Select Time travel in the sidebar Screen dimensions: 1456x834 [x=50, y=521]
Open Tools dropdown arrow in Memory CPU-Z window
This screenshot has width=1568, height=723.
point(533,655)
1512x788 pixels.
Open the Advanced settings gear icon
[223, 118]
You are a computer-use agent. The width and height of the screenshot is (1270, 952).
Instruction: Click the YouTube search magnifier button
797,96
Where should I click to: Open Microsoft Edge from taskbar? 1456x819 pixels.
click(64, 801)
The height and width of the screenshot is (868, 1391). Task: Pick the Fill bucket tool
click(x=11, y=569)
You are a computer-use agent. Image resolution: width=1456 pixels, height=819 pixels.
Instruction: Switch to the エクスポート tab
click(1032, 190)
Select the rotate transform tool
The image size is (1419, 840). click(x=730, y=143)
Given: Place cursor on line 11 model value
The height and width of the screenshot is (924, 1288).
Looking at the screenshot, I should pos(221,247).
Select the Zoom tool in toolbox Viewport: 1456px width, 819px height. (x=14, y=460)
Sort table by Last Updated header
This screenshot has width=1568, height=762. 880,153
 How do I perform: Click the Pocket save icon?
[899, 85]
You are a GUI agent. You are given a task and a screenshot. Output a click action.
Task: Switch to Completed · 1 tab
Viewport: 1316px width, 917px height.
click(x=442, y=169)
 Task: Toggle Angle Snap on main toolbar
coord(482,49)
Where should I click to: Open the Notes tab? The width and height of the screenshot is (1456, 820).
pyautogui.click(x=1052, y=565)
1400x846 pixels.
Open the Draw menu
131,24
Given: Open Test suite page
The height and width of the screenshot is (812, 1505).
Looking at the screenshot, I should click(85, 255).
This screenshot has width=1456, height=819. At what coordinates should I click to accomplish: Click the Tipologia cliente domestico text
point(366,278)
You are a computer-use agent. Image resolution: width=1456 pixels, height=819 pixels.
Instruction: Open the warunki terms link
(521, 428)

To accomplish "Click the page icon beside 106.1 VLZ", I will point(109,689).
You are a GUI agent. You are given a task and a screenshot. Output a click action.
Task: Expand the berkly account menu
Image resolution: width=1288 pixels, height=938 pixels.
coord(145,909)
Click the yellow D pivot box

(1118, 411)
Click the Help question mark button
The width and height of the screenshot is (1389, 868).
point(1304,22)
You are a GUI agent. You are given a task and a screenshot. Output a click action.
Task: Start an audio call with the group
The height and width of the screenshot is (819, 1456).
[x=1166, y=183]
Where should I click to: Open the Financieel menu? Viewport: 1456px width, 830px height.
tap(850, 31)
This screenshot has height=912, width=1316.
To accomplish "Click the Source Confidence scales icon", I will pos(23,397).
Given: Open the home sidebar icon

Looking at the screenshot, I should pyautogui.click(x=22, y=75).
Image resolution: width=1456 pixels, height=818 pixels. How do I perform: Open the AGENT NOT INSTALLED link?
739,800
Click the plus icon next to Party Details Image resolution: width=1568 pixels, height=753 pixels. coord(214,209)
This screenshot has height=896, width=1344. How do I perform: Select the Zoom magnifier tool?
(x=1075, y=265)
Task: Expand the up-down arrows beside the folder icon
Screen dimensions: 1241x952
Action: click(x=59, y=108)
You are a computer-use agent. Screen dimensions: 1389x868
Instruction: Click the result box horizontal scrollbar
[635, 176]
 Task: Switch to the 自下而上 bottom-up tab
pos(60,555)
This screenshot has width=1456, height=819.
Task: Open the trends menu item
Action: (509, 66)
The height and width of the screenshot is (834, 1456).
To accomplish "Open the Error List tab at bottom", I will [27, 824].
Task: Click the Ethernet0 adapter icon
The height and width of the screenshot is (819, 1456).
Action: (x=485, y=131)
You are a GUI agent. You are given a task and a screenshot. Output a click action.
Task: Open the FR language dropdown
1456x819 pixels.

★ ★ ★ ★

▸ REQUIREMENT:
The complete material must be repeated exactly.

▸ RESULT FOR THIS TASK:
Select Time travel in the sidebar Screen dimensions: 1456x834 [x=50, y=521]
Open Tools dropdown arrow in Memory CPU-Z window
This screenshot has width=1568, height=723.
point(533,655)
1512x788 pixels.
Open the Advanced settings gear icon
[223, 118]
You are a computer-use agent. The width and height of the screenshot is (1270, 952).
Instruction: Click the YouTube search magnifier button
797,96
Where should I click to: Open Microsoft Edge from taskbar? 1456x819 pixels.
click(64, 801)
The height and width of the screenshot is (868, 1391). Task: Pick the Fill bucket tool
click(x=11, y=569)
You are a computer-use agent. Image resolution: width=1456 pixels, height=819 pixels.
Instruction: Switch to the エクスポート tab
click(1032, 190)
Select the rotate transform tool
The image size is (1419, 840). click(x=730, y=143)
Given: Place cursor on line 11 model value
The height and width of the screenshot is (924, 1288).
Looking at the screenshot, I should pos(221,247).
Select the Zoom tool in toolbox Viewport: 1456px width, 819px height. (x=14, y=460)
Sort table by Last Updated header
This screenshot has width=1568, height=762. 880,153
 How do I perform: Click the Pocket save icon?
[899, 85]
You are a GUI agent. You are given a task and a screenshot. Output a click action.
Task: Switch to Completed · 1 tab
Viewport: 1316px width, 917px height.
click(x=442, y=169)
 Task: Toggle Angle Snap on main toolbar
coord(482,49)
Where should I click to: Open the Notes tab? The width and height of the screenshot is (1456, 820).
pyautogui.click(x=1052, y=565)
1400x846 pixels.
Open the Draw menu
131,24
Given: Open Test suite page
The height and width of the screenshot is (812, 1505).
Looking at the screenshot, I should click(85, 255).
This screenshot has width=1456, height=819. At what coordinates should I click to accomplish: Click the Tipologia cliente domestico text
point(366,278)
You are a computer-use agent. Image resolution: width=1456 pixels, height=819 pixels.
Instruction: Open the warunki terms link
(521, 428)

To accomplish "Click the page icon beside 106.1 VLZ", I will point(109,689).
You are a GUI agent. You are given a task and a screenshot. Output a click action.
Task: Expand the berkly account menu
Image resolution: width=1288 pixels, height=938 pixels.
coord(145,909)
Click the yellow D pivot box

(1118, 411)
Click the Help question mark button
The width and height of the screenshot is (1389, 868).
point(1304,22)
You are a GUI agent. You are given a task and a screenshot. Output a click action.
Task: Start an audio call with the group
The height and width of the screenshot is (819, 1456).
[x=1166, y=183]
Where should I click to: Open the Financieel menu? Viewport: 1456px width, 830px height.
tap(850, 31)
This screenshot has height=912, width=1316.
To accomplish "Click the Source Confidence scales icon", I will pos(23,397).
Given: Open the home sidebar icon

Looking at the screenshot, I should pyautogui.click(x=22, y=75).
Image resolution: width=1456 pixels, height=818 pixels. How do I perform: Open the AGENT NOT INSTALLED link?
739,800
Click the plus icon next to Party Details Image resolution: width=1568 pixels, height=753 pixels. coord(214,209)
This screenshot has height=896, width=1344. How do I perform: Select the Zoom magnifier tool?
(x=1075, y=265)
Task: Expand the up-down arrows beside the folder icon
Screen dimensions: 1241x952
Action: click(x=59, y=108)
You are a computer-use agent. Screen dimensions: 1389x868
Instruction: Click the result box horizontal scrollbar
[635, 176]
 Task: Switch to the 自下而上 bottom-up tab
pos(60,555)
This screenshot has width=1456, height=819.
Task: Open the trends menu item
Action: (509, 66)
The height and width of the screenshot is (834, 1456).
To accomplish "Open the Error List tab at bottom", I will [27, 824].
Task: Click the Ethernet0 adapter icon
The height and width of the screenshot is (819, 1456).
Action: (x=485, y=131)
You are a GUI agent. You are given a task and a screenshot. Output a click action.
Task: Open the FR language dropdown
1456x819 pixels.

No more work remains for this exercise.